Abstract

Despite the high prevalence of methicillin-resistant Staphylococcus aureus (MRSA) infection in the hospital, the proportion of patients with MRSA bacteremia who receive appropriate empirical therapy remains suboptimal. To investigate the proportion of patients with MRSA bloodstream infection (BSI) who received appropriate empirical antibiotic therapy and to identify risk factors associated with receipt of appropriate empirical therapy. We studied a cohort of patients from 10 hospitals. The primary outcome was the proportion of patients who received appropriate empirical antibiotic therapy for MRSA BSI. Appropriate therapy was defined as receipt of daptomycin, linezolid, quinupristin-dalfopristin, or vancomycin within 1 calendar day after the first blood culture result positive for S. aureus (ie, before antimicrobial susceptibilities were known). Multivariable logistic regression was used to determine variables associated with receipt of appropriate empirical therapy. The study included 562 patients with MRSA BSI. The mean (+/-standard deviation) age of the patients was 64 +/- 16 years, and 288 (51.2%) were male. Only 291 (51.8%) patients received appropriate empirical therapy.

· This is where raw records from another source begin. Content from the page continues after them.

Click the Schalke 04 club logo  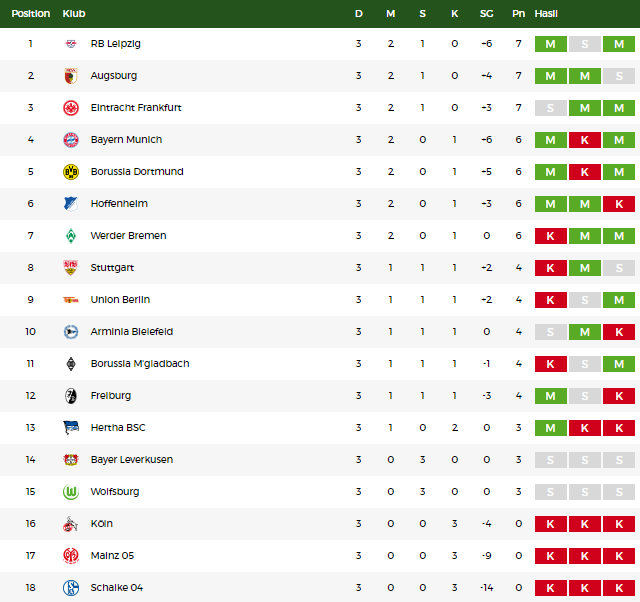(71, 588)
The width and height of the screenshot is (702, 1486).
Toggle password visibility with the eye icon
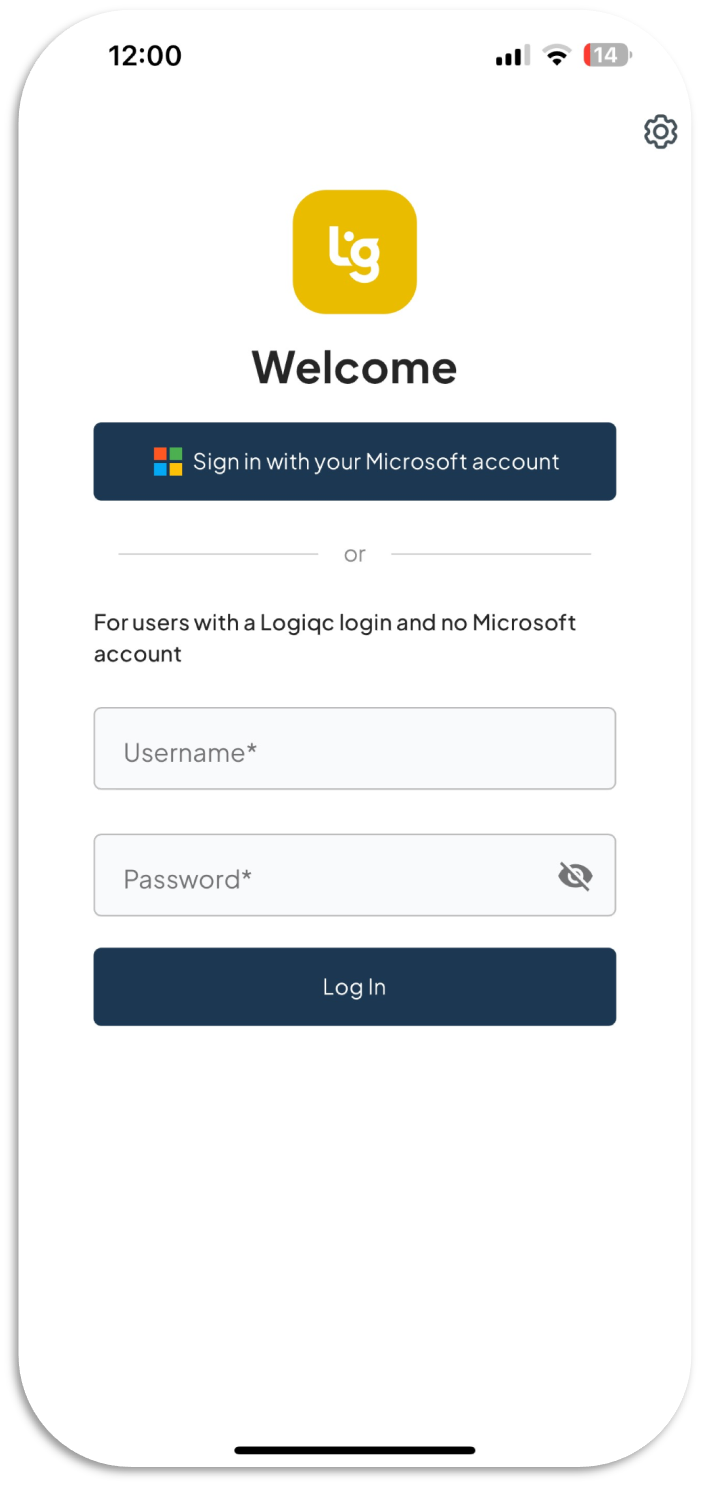pyautogui.click(x=575, y=875)
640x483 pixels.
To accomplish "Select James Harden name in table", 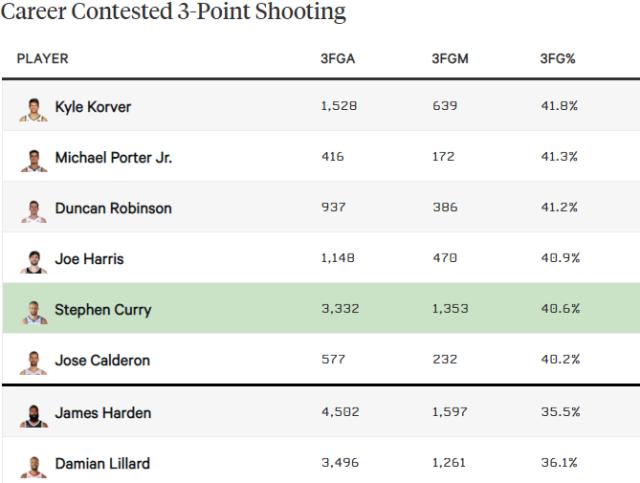I will (103, 412).
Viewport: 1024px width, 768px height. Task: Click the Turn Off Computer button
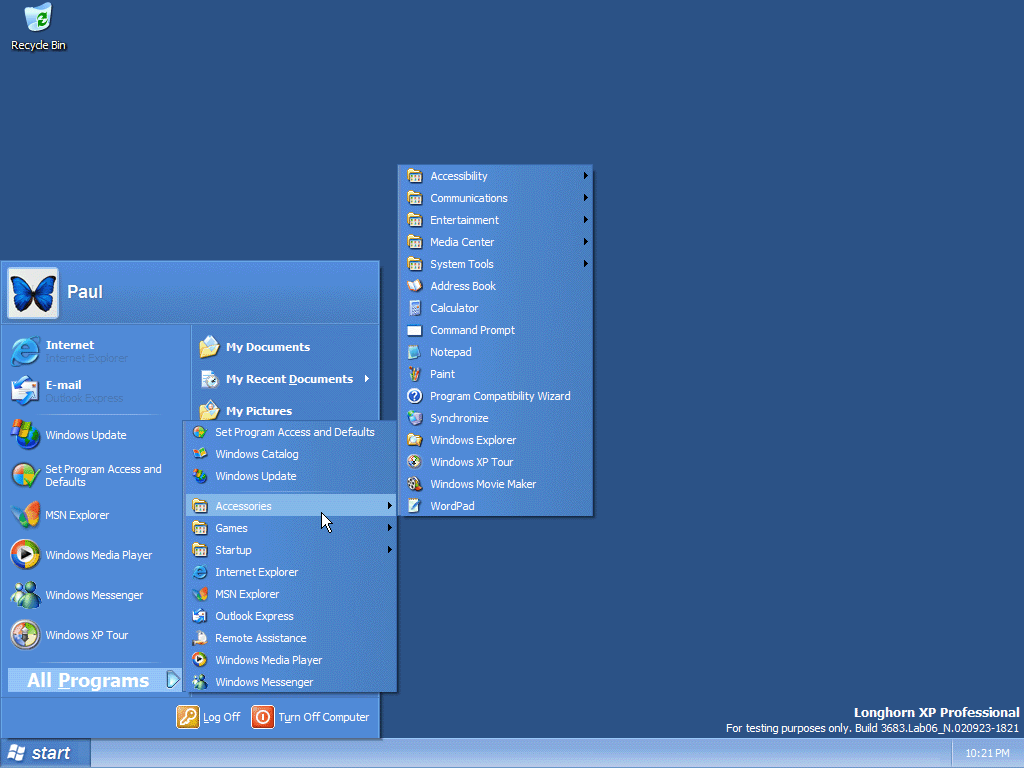tap(311, 717)
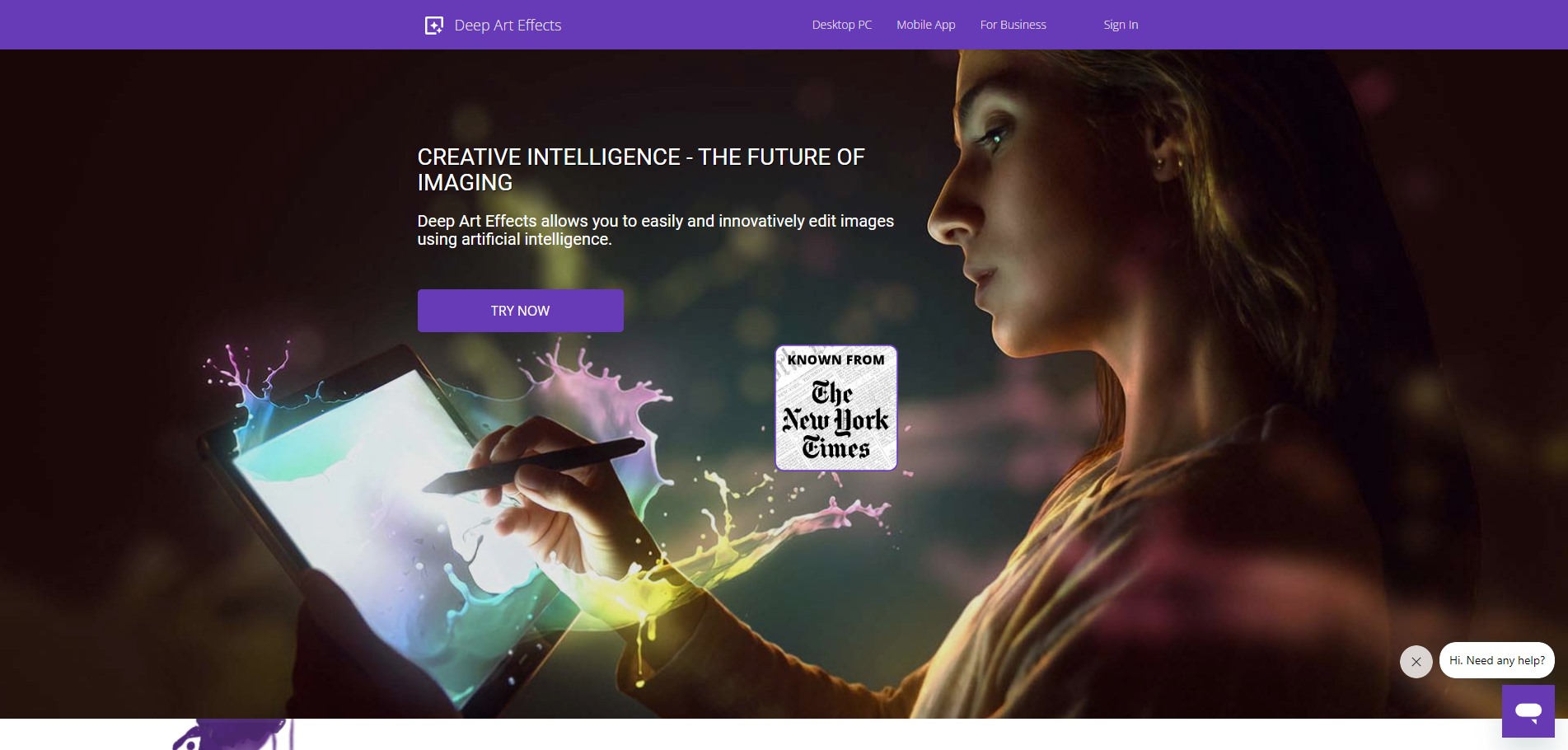Click the description paragraph about artificial intelligence
Screen dimensions: 1568x750
point(655,230)
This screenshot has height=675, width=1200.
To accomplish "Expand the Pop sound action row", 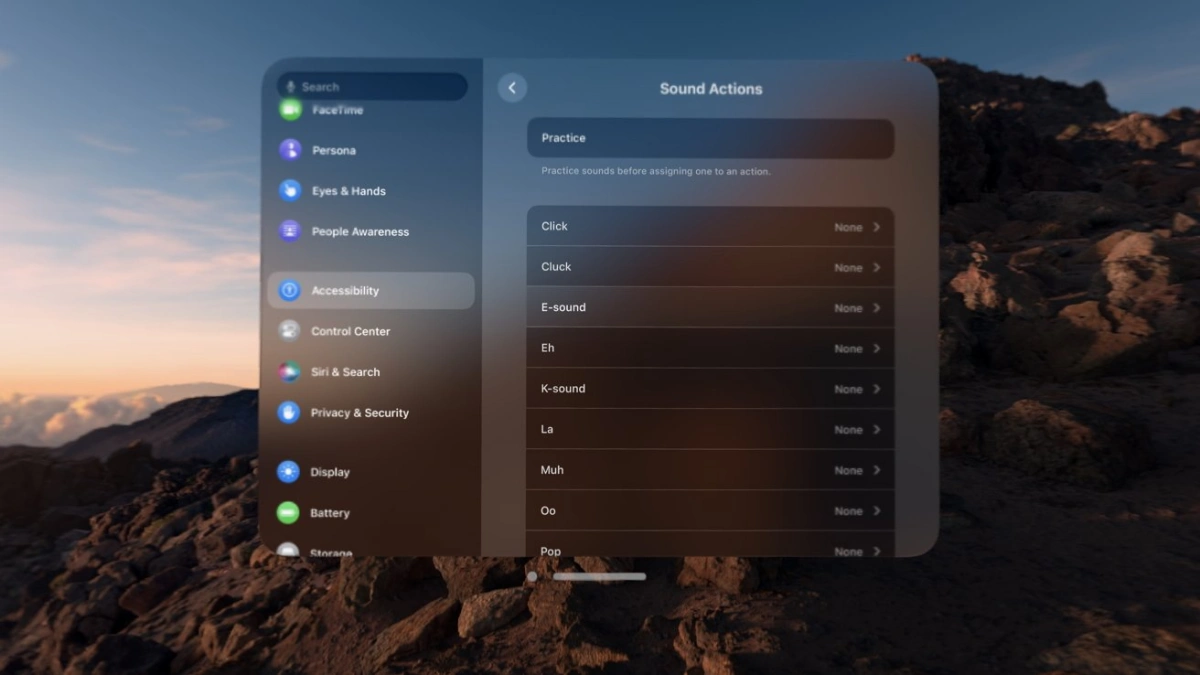I will [710, 551].
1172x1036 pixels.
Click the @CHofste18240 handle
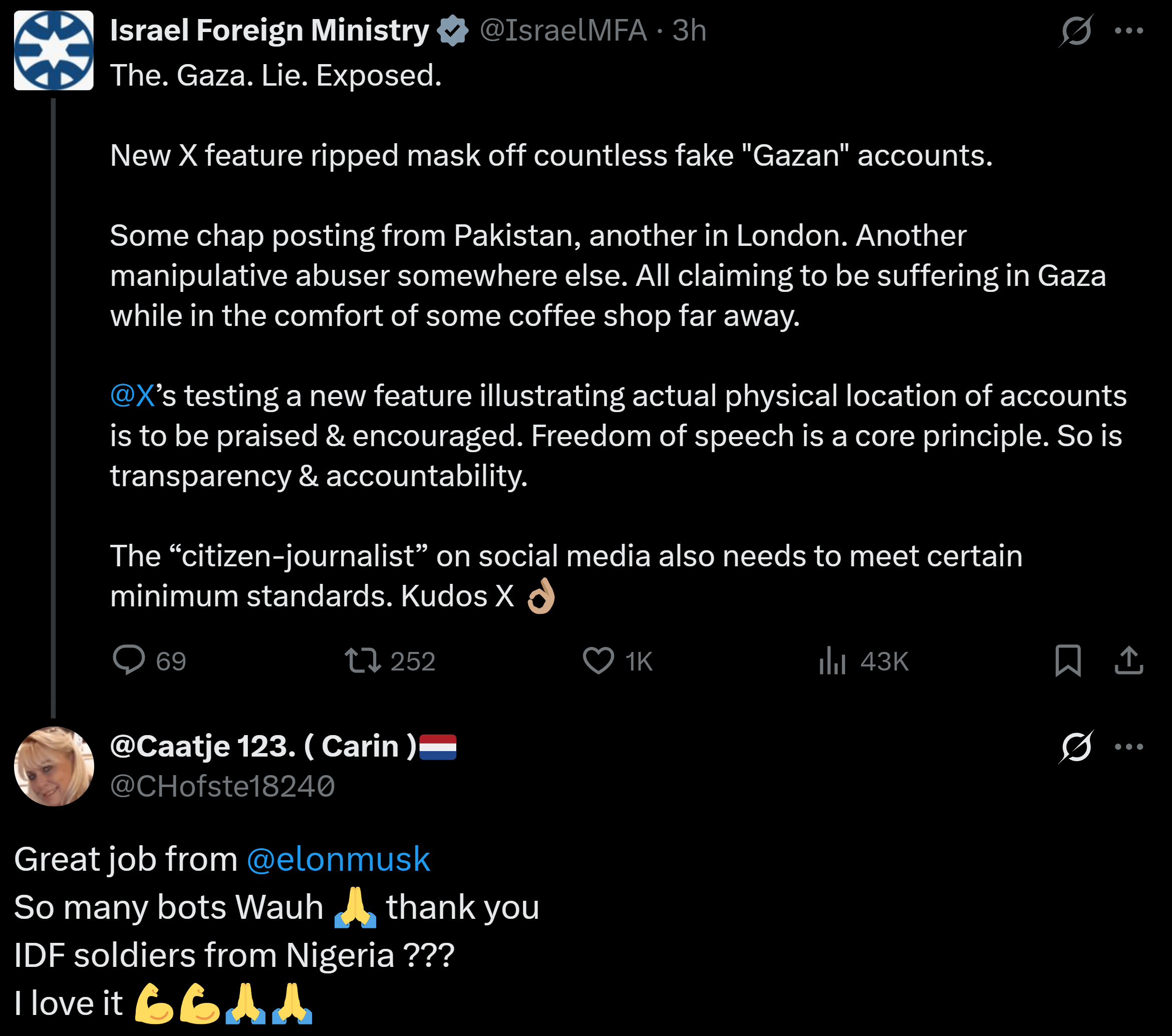coord(222,786)
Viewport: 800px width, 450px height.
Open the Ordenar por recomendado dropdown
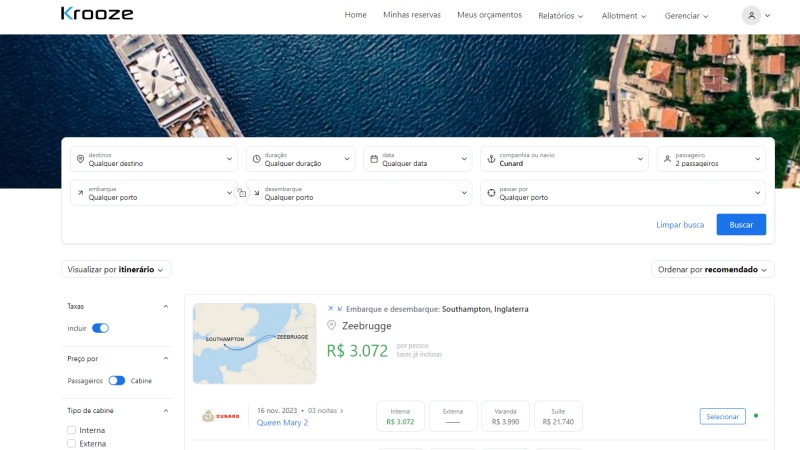point(712,269)
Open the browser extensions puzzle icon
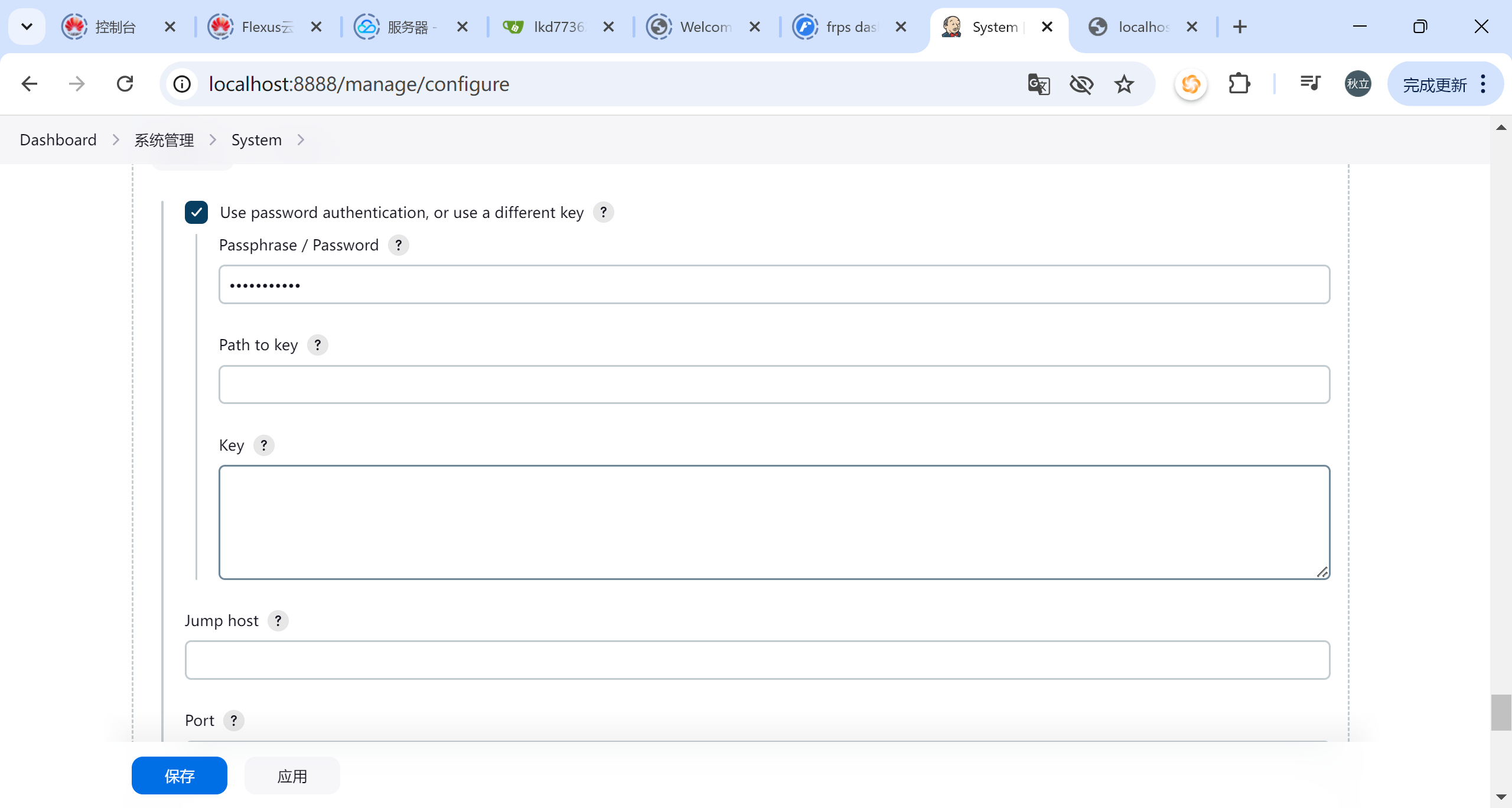Viewport: 1512px width, 808px height. pyautogui.click(x=1239, y=84)
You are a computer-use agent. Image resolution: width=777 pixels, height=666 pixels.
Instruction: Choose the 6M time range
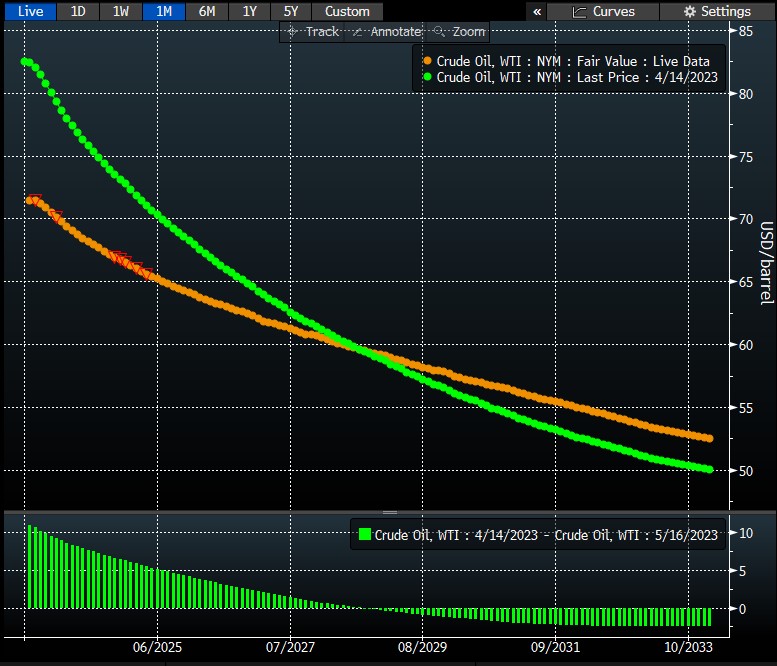[207, 11]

Patients were more likely to receive appropriate therapy if they required hemodialysis (odds ratio [OR], 1.36 [95% confidence interval {CI}, 1.00-1.85]), had undergone knee or hip arthroplasty (OR, 3.04 [95% CI, 1.21-7.6]), had a central venous catheter at admission (OR, 1.72 [95% CI, 1.01-2.93]), or had a McCabe score of 1 at admission (OR, 1.83 [95% CI, 1.16-2.83]). Bowel incontinence (OR, 0.41 [95% CI, 0.19-0.92]) and BSIs categorized as primary (OR, 0.41 [95% CI, 0.27-0.63]) were associated with a decreased likelihood of receiving appropriate empirical therapy. Only half of patients with MRSA BSI received appropriate empirical therapy. Factors associated with receiving appropriate empirical antibiotics included the presence of a central venous catheter at admission and a history of joint arthroplasty. Surprisingly, prior MRSA infection was not predictive of receipt of appropriate antimicrobial therapy.